Décidé à échapper à la planéité du tableau comme avant lui Matisse et Picasso, Alain Clément a depuis une quinzaine d’années abordé la sculpture, non dans l’état d’esprit de Matisse qui prétendait — mais faut-il y accorder foi — que pour lui la sculpture n’était qu’un «complément d’études pour sa peinture» mais comme un deuxième moyen d’expression qui mobilise une grande partie de son temps et de son énergie. Comme Matisse qui disait «j’ai fait de la sculpture comme un peintre, je n’ai pas fait de la sculpture comme un sculpteur», Clément a voulu faire sortir le tableau du mur pour obtenir la profondeur et le volume que la bi-dimensionnalité de la peinture lui interdisait. Pour preuve, et cela le rapproche de Picasso et de Baselitz, il peint à la main un grand nombre de ses sculptures.

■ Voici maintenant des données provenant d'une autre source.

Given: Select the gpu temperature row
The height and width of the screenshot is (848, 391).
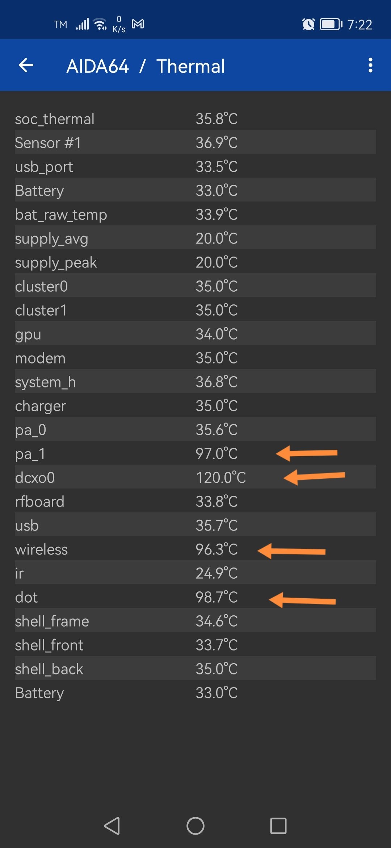Looking at the screenshot, I should point(196,334).
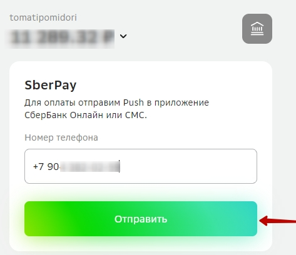This screenshot has width=296, height=255.
Task: Click the red arrow pointing at Отправить
Action: (277, 221)
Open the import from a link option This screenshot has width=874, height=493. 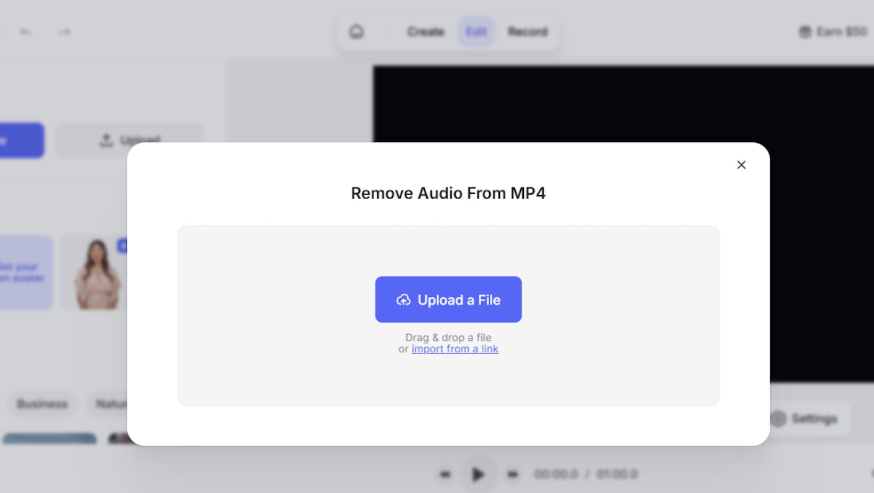pos(455,349)

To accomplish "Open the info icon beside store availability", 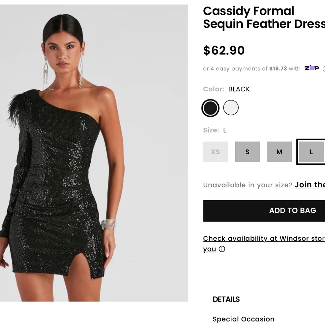I will click(x=222, y=249).
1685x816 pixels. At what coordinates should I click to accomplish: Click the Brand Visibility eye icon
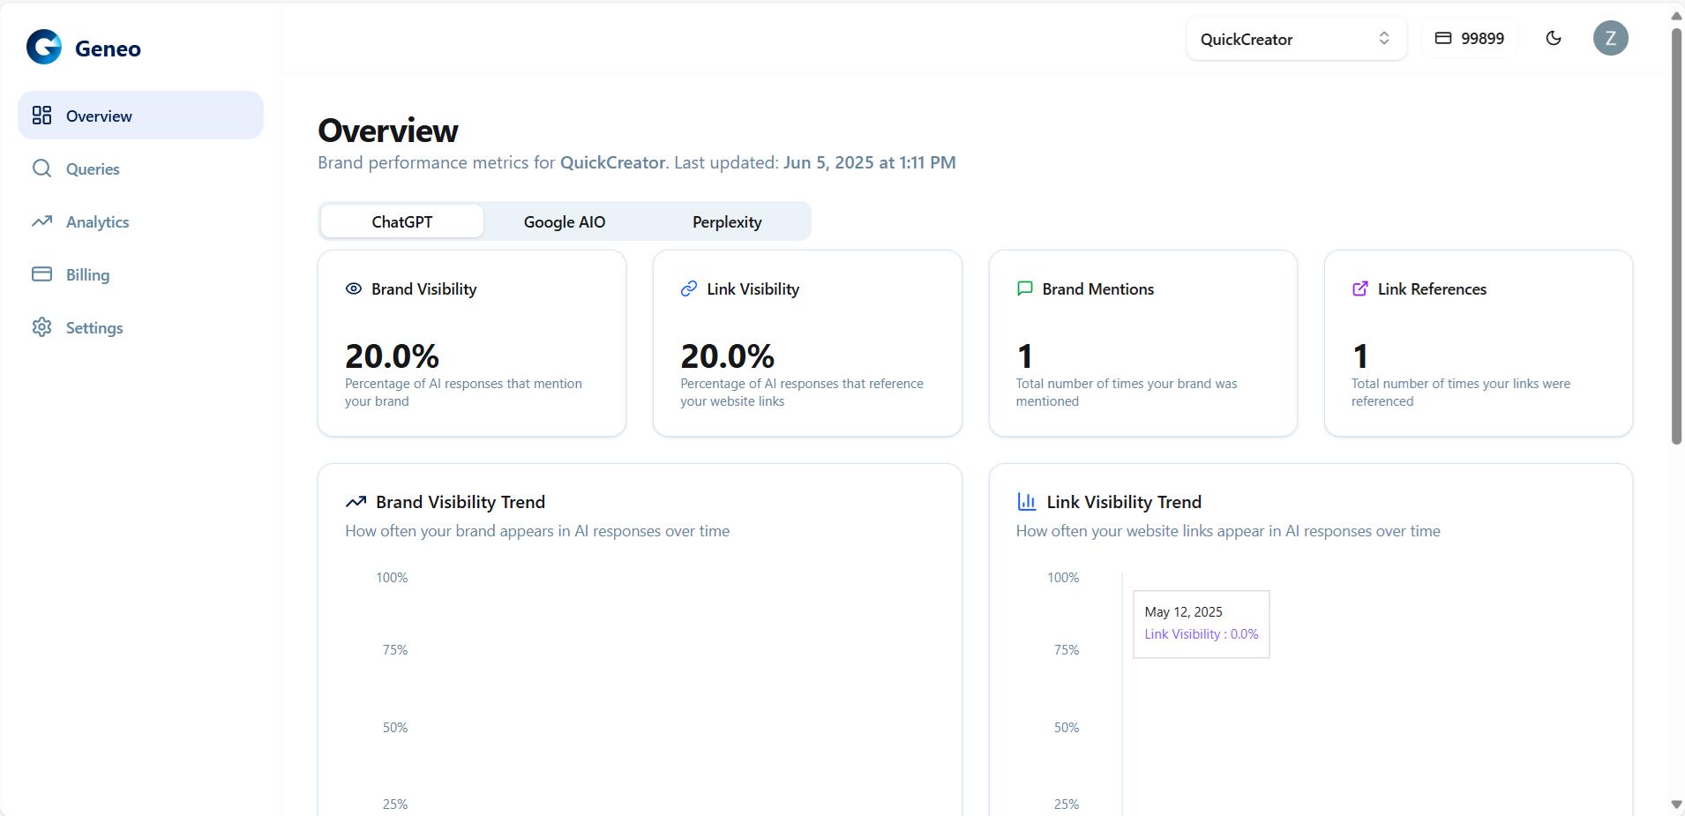[354, 288]
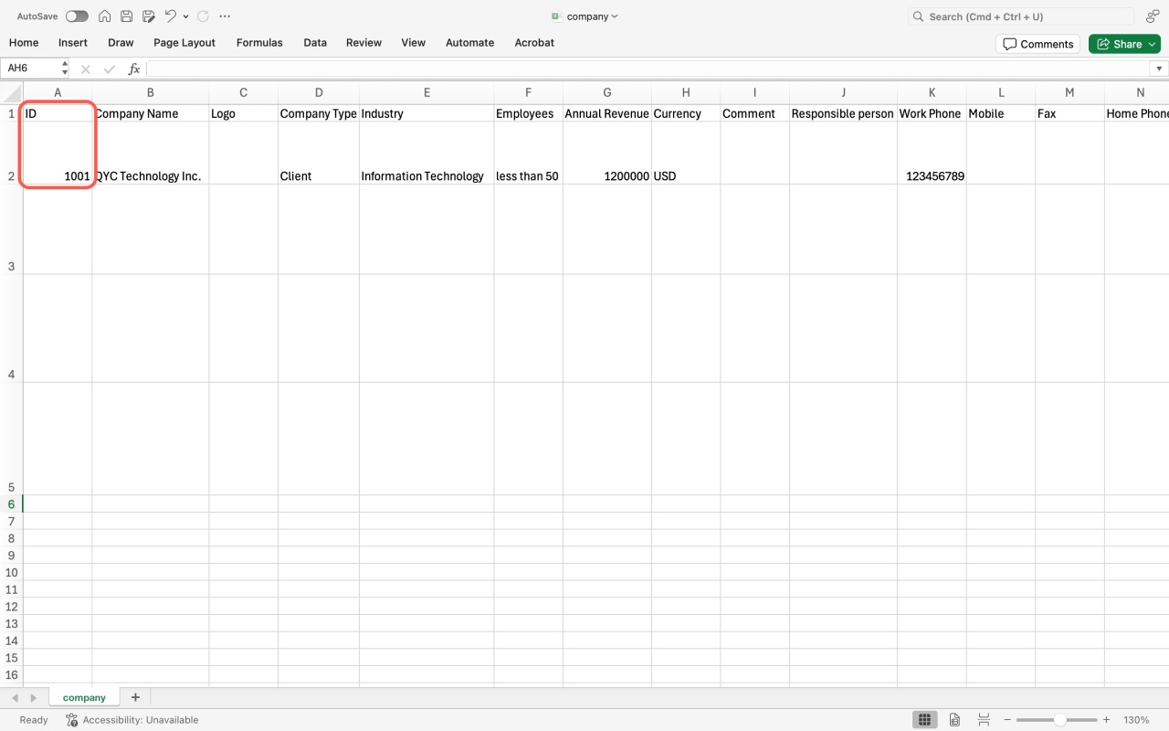1169x731 pixels.
Task: Click the Search field in title bar
Action: coord(1021,16)
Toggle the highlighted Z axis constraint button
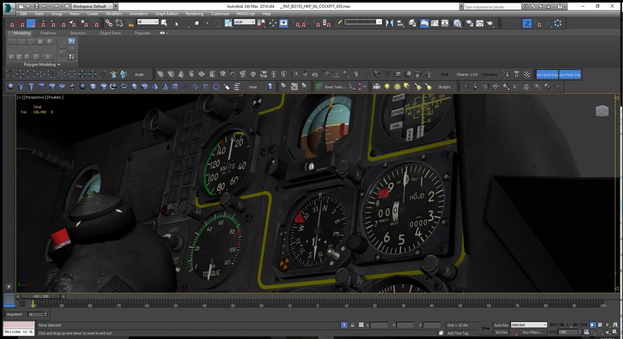 (526, 23)
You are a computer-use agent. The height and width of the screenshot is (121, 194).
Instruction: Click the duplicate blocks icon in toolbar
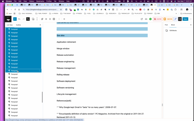click(x=42, y=19)
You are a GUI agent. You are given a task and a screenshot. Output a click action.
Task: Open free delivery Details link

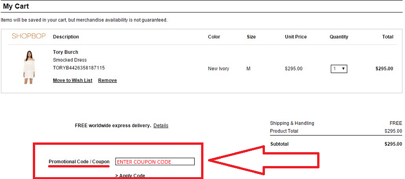(160, 125)
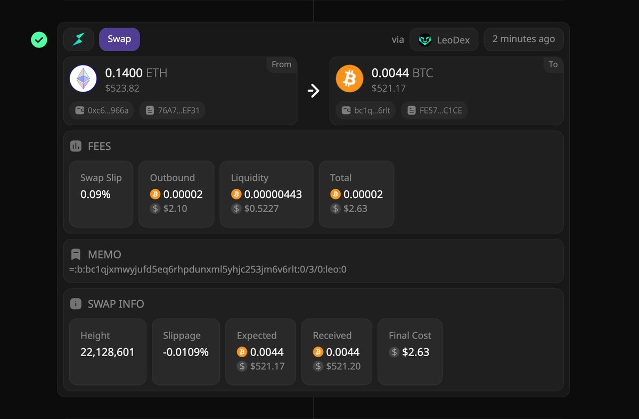The height and width of the screenshot is (419, 639).
Task: Select the From label tab
Action: (x=281, y=65)
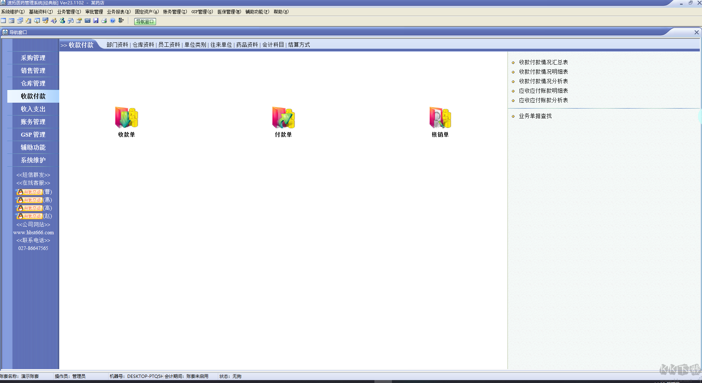
Task: Click the user messenger toolbar icon
Action: tap(62, 21)
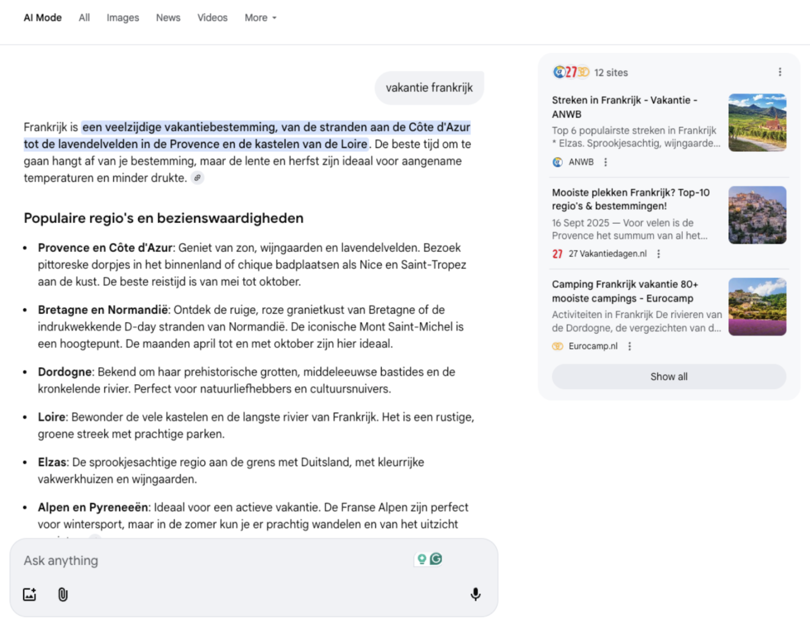Image resolution: width=810 pixels, height=627 pixels.
Task: Open the Videos tab
Action: (x=213, y=18)
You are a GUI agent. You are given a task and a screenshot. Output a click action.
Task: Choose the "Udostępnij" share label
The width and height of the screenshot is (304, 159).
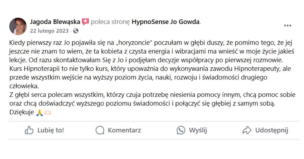[272, 130]
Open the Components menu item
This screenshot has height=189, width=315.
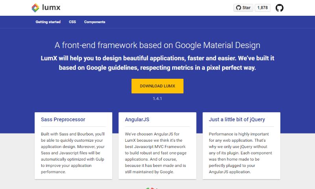click(95, 22)
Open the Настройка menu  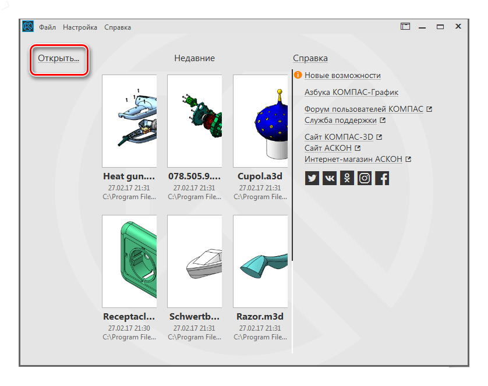[80, 27]
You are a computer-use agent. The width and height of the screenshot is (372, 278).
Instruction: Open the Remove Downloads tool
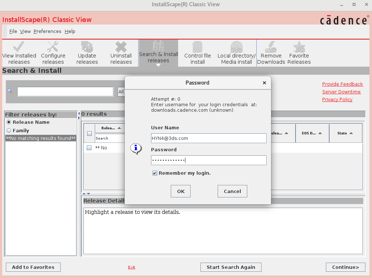coord(271,52)
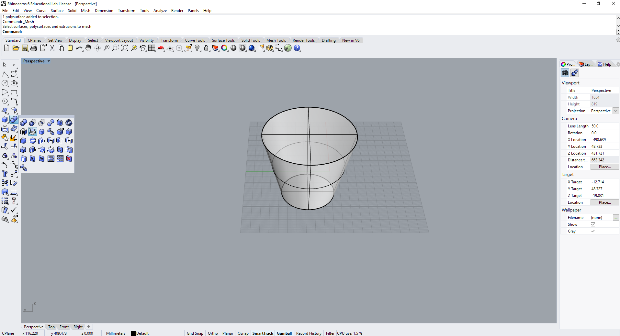
Task: Select the Text object tool
Action: tap(5, 174)
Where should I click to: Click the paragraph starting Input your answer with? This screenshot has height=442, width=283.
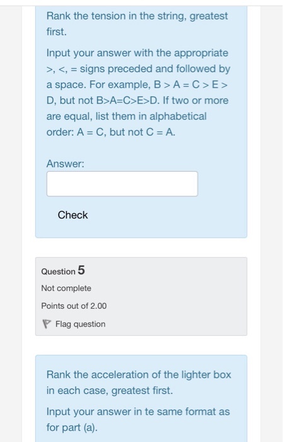[x=138, y=92]
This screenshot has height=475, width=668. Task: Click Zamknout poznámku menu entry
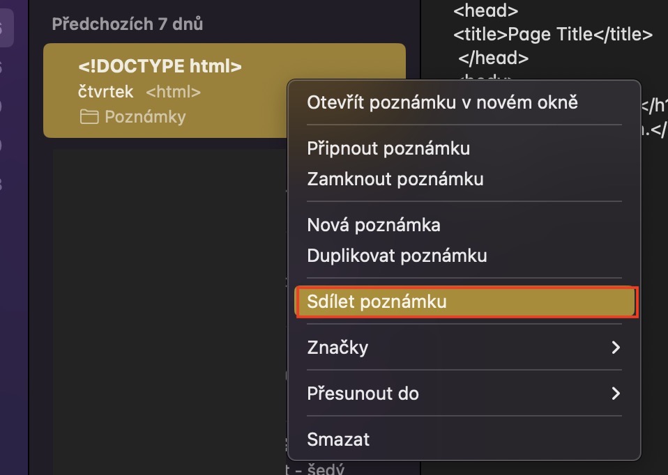point(395,179)
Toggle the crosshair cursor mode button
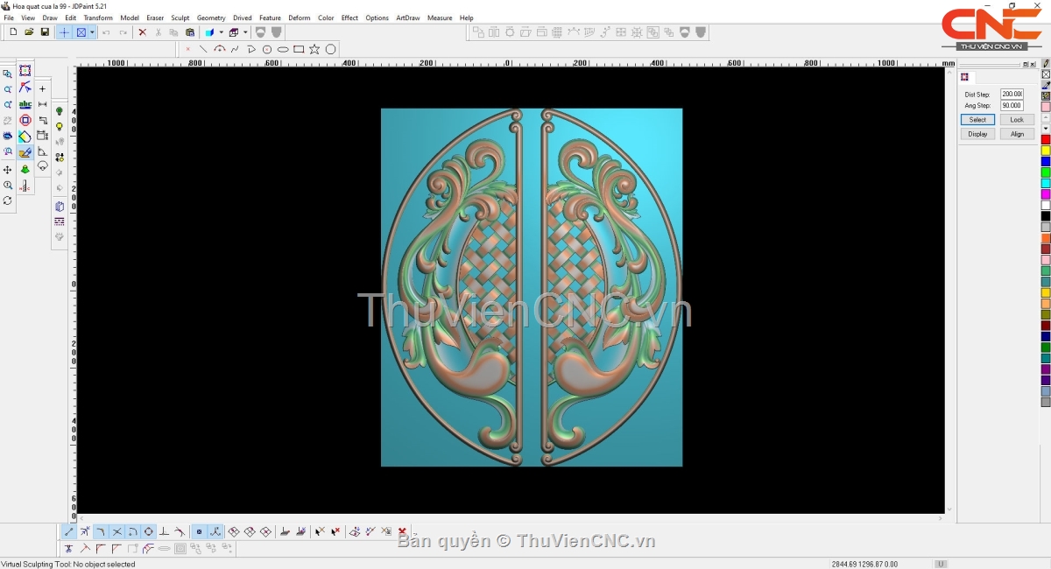 tap(64, 32)
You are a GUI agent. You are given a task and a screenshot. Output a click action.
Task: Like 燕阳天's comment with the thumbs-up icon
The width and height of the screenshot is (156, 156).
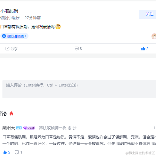point(5,152)
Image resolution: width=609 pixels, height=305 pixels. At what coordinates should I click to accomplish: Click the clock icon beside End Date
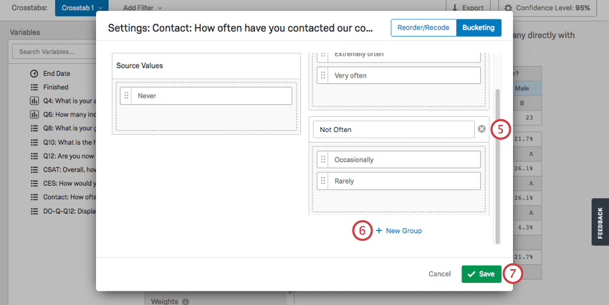click(34, 73)
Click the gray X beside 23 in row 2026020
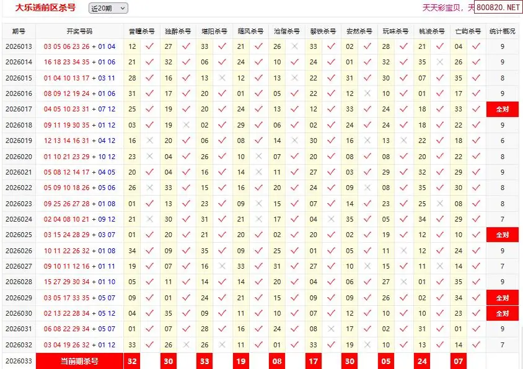Screen dimensions: 523x369 (149, 157)
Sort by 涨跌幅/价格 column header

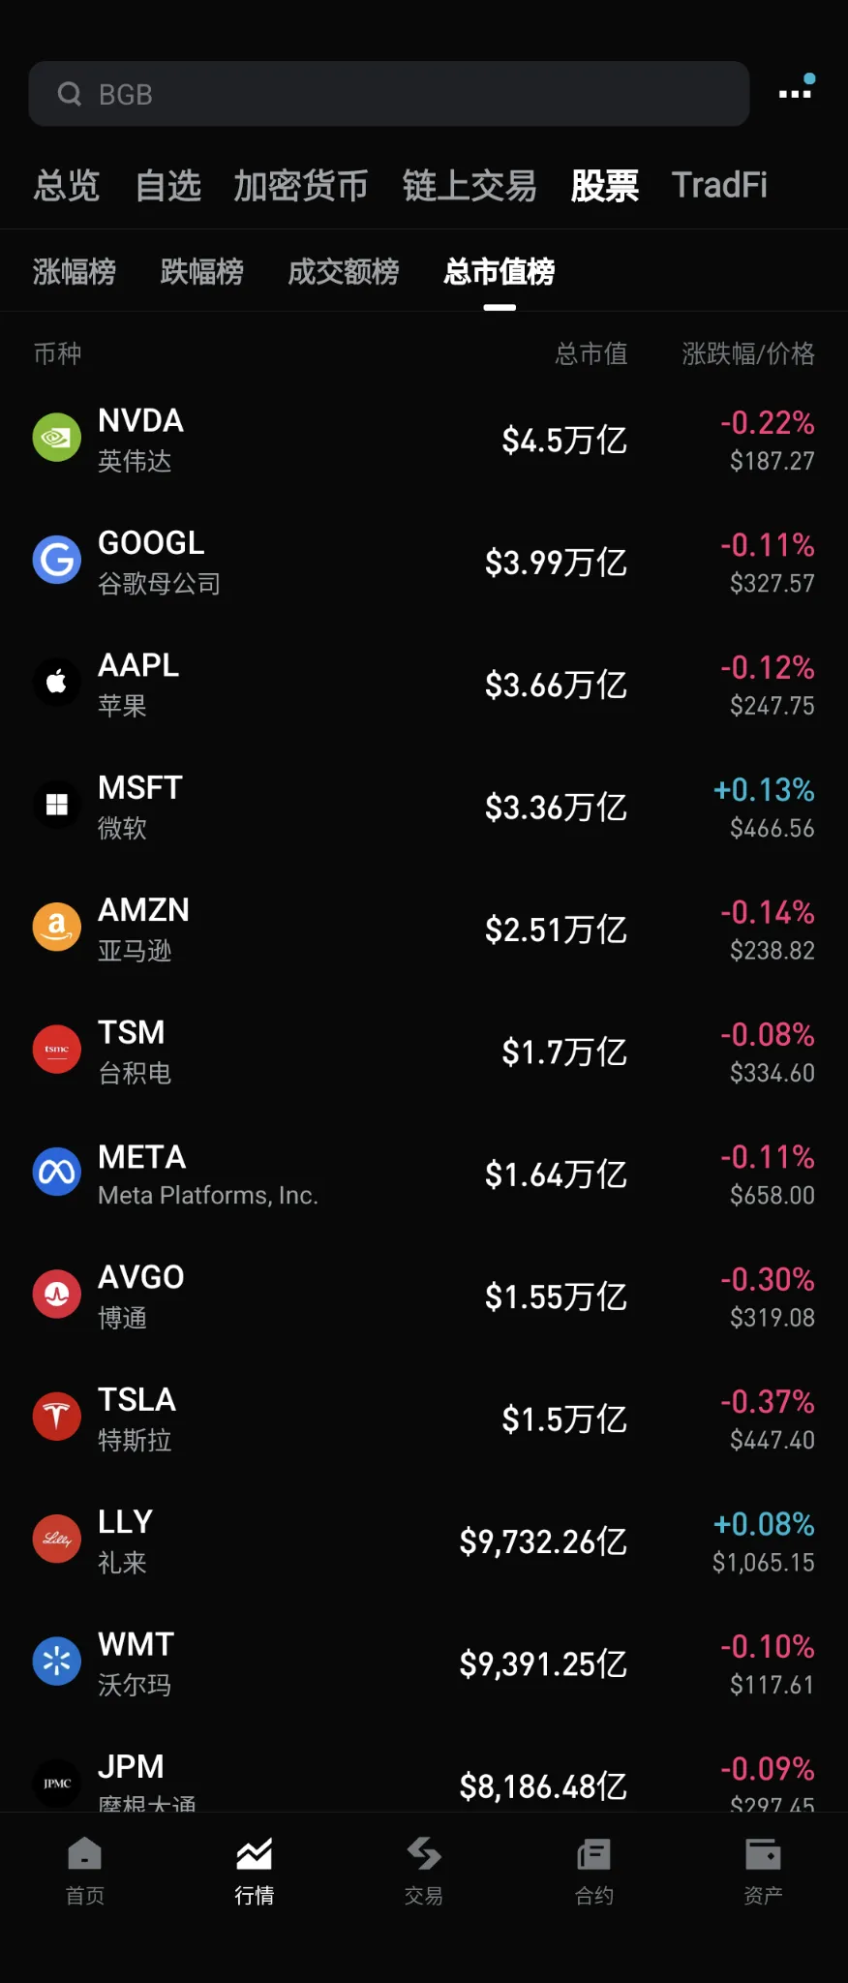click(747, 354)
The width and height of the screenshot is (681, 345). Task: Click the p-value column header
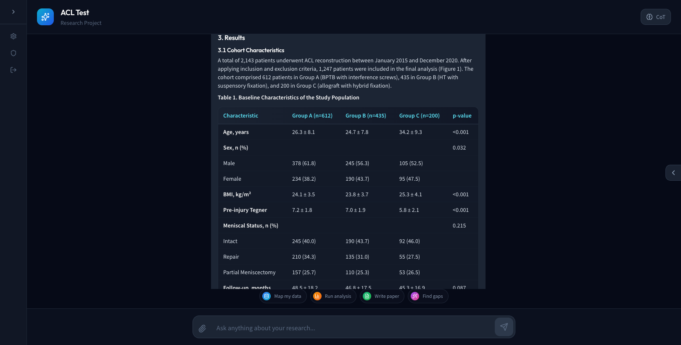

L’unité est donc très forte entre les deux moyens d’expression. Toutefois Clément, souhaitant que sa sculpture conquière son autonomie, en a évacué la polychromie au profit de la couleur unique. Cela évite toute redondance et rend la confrontation avec la peinture beaucoup plus puissante. Cette exposition sera l’occasion idéale de le vérifier.